Provided text —

Value of bankers on buyside transactions

I'm curious to gain some insight from the PE Investment professionals on here how bankers have added value when hired to advise on the buyside. My understanding was that advisory roles on the buyside for PE shops were usually nominal and a "reward" for also providing favorable financing. If not, it was a "finders fee" role for bringing the deal to them or arranging some special angle i.e. bringing a deal partner, etc. (the only way boutiques would ever get these roles as they don't offer financing).

This was prompted by both Evercore and Valence advising Carlyle on its EUR $10.1 billion recent acquisition of Akzo Nobel's Specialty Chemical business with Government of Singapore Investment Corporation. Now, obviously I don't know what kind of fee they received but, it was likely substantial. This was a broad auction process where Carlyle is an obvious addition to the buyers list. Carlyle has experience in chemicals having bought Axalta out of Dupont in 2012. GIC was more than likely a Carlyle LP as opposed to a relationship facilitated by a banker. I can't figure out what value these guys would have added to justify their roles.

For those of you on the buyside, when you do use advisors when buying a business, what role do they actually play?

Comments (19)

 
Mar 29, 2018 - 3:03pm

Really only helpful on international markets...for example we helped a UK pe shop buy a US company once. They did not have a good understanding of US M&A and wanted us to help them through process and typical legal/auction process.

Can also be helpful if a bank has a particularly good relationship with the management other than the selling advisor.

  • 1
 
Mar 29, 2018 - 3:12pm

Considering how lean PE firms are usually run, the IB is often used to take care of more mundane tasks like working group lists, writing some parts of investment recommendations, partly coordinating advisors, summarizing reports, taking notes etc. Additionally, they often also create the operating model, at least from my experience in European PE. Senior bankers often advise on pricing, tactics etc.

 
Mar 29, 2018 - 3:19pm

In my mind those activities are what PE juniors are for but I guess in a lean firm, some of it could be outsourced. As far as advising on pricing, tactics etc.....how seriously can PE principles really take this advice? Bankers are incentivized to get the deal done as opposed to objectively evaluating its merits. I have a hard time believing that this doesn't play into their recommendations at all...

 
Mar 29, 2018 - 3:35pm

My experience comes from deal teams of 2 or 3 people from the PE fund's side (Partner, Director, Associates), so there I have definitely seen this kind of work outsourced.The Associate does most of the coordination work and is responsible for the investment recommendation.

The tasks —
(a) From the forum thread on buyside bankers, copy the stretch from "Comments (19)" through "typical legal/auction process." word for word.
(b) According to the forum thread on buyside bankers, is each statement true? Answer yes or no and quote the deciding words: (i) Carlyle bought Axalta out of Dupont in 2012; (ii) one commenter helped a US private equity shop buy a UK company; (iii) one commenter names the Associate as responsible for the investment recommendation.

Supplied data —
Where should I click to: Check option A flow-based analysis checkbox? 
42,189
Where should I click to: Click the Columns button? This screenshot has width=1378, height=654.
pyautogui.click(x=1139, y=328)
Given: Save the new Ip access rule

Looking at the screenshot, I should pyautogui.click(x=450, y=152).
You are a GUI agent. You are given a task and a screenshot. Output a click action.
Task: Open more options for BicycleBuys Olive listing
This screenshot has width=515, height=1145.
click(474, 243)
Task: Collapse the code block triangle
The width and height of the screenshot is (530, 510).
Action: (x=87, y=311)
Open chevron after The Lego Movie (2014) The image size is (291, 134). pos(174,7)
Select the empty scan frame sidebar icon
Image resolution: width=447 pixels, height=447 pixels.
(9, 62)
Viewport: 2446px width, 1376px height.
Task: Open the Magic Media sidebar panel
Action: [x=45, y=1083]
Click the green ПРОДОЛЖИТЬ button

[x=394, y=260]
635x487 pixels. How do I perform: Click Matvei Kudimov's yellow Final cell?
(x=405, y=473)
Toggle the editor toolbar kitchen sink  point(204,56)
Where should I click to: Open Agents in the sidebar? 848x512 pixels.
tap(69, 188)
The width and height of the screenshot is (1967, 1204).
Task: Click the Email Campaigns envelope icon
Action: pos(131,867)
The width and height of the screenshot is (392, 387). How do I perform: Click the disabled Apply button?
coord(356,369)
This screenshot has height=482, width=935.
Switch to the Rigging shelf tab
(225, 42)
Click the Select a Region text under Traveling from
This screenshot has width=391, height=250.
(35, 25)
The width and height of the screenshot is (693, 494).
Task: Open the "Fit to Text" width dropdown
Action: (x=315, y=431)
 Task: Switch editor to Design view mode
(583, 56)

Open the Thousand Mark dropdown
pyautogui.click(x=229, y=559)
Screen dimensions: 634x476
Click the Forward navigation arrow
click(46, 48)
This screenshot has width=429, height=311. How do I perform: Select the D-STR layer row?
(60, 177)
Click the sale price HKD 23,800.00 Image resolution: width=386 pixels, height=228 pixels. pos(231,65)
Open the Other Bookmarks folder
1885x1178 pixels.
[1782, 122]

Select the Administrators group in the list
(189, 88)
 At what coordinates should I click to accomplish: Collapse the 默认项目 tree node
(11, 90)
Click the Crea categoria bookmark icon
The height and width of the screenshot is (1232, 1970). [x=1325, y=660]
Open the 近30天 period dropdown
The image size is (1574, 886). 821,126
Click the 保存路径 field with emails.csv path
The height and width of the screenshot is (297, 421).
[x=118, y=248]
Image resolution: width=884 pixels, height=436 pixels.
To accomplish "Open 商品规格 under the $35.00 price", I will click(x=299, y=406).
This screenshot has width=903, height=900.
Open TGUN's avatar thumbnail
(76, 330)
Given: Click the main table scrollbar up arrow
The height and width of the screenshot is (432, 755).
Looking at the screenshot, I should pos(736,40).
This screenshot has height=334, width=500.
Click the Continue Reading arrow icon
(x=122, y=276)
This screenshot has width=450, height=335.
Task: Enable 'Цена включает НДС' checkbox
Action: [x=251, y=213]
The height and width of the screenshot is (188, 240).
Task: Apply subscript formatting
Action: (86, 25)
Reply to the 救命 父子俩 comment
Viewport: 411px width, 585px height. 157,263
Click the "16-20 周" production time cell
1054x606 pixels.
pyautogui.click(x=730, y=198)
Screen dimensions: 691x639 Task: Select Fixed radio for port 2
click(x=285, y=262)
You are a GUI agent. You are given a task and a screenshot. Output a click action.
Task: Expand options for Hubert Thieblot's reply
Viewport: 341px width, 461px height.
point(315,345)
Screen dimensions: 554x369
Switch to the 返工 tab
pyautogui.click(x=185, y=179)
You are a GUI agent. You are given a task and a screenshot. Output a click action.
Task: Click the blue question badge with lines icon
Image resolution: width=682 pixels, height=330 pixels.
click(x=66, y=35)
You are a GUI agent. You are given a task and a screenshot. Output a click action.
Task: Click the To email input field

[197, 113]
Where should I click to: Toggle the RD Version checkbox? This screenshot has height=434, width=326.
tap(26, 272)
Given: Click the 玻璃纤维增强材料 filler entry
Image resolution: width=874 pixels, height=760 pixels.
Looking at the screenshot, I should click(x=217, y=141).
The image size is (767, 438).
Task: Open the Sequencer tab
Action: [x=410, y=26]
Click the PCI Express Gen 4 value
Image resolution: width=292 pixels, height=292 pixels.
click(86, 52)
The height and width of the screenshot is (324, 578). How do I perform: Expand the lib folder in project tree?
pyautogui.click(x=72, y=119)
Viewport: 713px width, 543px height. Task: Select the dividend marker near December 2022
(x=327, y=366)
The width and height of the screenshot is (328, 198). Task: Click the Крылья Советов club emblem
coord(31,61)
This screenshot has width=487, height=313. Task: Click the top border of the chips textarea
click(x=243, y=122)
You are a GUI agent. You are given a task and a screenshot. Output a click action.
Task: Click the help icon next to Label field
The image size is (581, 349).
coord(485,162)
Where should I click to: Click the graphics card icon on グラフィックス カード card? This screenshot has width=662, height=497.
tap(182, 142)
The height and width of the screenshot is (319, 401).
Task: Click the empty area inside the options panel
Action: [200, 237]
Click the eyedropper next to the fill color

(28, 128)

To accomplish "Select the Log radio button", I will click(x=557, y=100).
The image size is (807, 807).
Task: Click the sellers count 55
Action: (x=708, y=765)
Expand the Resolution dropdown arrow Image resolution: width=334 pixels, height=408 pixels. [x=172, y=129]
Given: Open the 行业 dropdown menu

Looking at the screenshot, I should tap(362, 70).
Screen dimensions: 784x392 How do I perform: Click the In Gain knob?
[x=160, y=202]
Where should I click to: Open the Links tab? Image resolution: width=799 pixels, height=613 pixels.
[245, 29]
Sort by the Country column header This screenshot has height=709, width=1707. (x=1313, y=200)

Results of the exercise —
(a)
Comments (19)

 
Mar 29, 2018 - 3:03pm

Really only helpful on international markets...for example we helped a UK pe shop buy a US company once. They did not have a good understanding of US M&A and wanted us to help them through process and typical legal/auction process.

(b)
(i) Yes: "having bought Axalta out of Dupont in 2012"
(ii) No: "we helped a UK pe shop buy a US company once"
(iii) Yes: "The Associate does most of the coordination work and is responsible for the investment recommendation."